I have written about this already, in several contexts. In the hopes that my writing might be useful to others, I append it here.
This is from a letter written to someone who was in a workshop that Paula and I taught in Prague many years ago. It was written in response to his concern over being overly influenced by our photographs.
In response to your concerns about your making photographs that you think might be similar to mine, a word (words, really), about influence and a period of making photographs that appear imitative. As one sees photographs from other photographers or has experience of art in other mediums that touches one deeply and feels "right"in accord with ones own beingthe influence of that work on ones photographs may be strongly in evidence. That is nothing to be worried about or concerned with. As life continues, one will have many experiences of seeing photographs from other photographers, and other artworks from workers in other mediums, as well as having many emotionally charged experiences unmediated by art. All of these experiences will have an influence that will merge with the original strong influence. As time passes, the original strong influence, if it is one that truly did speak to you, may remain in evidence, though in increasingly diluted form, as it merges with everything else that occurs in your life. If this original strong influence was not truly in accord with your being, its traces in your own work will gradually disappear. In neither case are influences anything to worry about or to try to get over with quickly. As part of the fabric of ones life, they come and they go in their own good time. Because many experiences are common to all humanity, influences are to be embraced, for they lead us more quickly to a finding of our true selves. As I said in On Teaching Photography, "A period of imitative work is not to be feared. Everyone is unique. With a broad foundation in the medium and with continued work over a period of time ones uniqueness will emerge."

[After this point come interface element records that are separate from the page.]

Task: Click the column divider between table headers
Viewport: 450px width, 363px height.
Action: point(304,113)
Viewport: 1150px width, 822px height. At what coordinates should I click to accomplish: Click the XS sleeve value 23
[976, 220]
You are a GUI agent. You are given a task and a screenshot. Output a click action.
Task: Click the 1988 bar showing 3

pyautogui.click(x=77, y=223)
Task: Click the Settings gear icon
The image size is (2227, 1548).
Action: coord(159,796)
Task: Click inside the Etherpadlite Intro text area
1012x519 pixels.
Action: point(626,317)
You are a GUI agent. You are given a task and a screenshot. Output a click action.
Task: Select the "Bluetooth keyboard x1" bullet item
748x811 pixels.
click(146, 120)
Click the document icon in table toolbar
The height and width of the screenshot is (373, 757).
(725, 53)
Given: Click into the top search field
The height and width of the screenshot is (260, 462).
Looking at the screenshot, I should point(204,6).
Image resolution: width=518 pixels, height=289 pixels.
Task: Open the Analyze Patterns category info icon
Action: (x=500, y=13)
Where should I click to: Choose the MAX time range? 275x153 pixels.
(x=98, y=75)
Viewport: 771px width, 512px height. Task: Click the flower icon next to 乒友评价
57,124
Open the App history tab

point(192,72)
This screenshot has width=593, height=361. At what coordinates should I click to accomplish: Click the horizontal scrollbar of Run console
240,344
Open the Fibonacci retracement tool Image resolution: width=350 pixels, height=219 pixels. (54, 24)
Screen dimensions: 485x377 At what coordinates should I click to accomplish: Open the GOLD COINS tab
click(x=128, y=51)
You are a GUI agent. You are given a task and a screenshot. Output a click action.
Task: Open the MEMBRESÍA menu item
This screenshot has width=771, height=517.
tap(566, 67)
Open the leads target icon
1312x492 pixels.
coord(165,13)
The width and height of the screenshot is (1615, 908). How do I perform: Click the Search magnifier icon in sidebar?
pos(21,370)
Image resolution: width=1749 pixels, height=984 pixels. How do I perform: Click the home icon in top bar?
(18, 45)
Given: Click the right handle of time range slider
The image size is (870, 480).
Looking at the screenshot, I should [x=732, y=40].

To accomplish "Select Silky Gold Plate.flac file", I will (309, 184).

Of course, there does exist the possibility (witness the many artists and photographers whose whole career consists in doing imitative work) that one will get "stuck" and never grow beyond an early strong influence. That is nothing to fear either. If an early and strong influence enables one to get a far greater pleasure in making ones art, that is also something to be thankful for, is it not, even if ones art does not expand the medium or our understanding of the world. After all, how many artists, of the total of all artists, in any age, truly make a lasting contribution?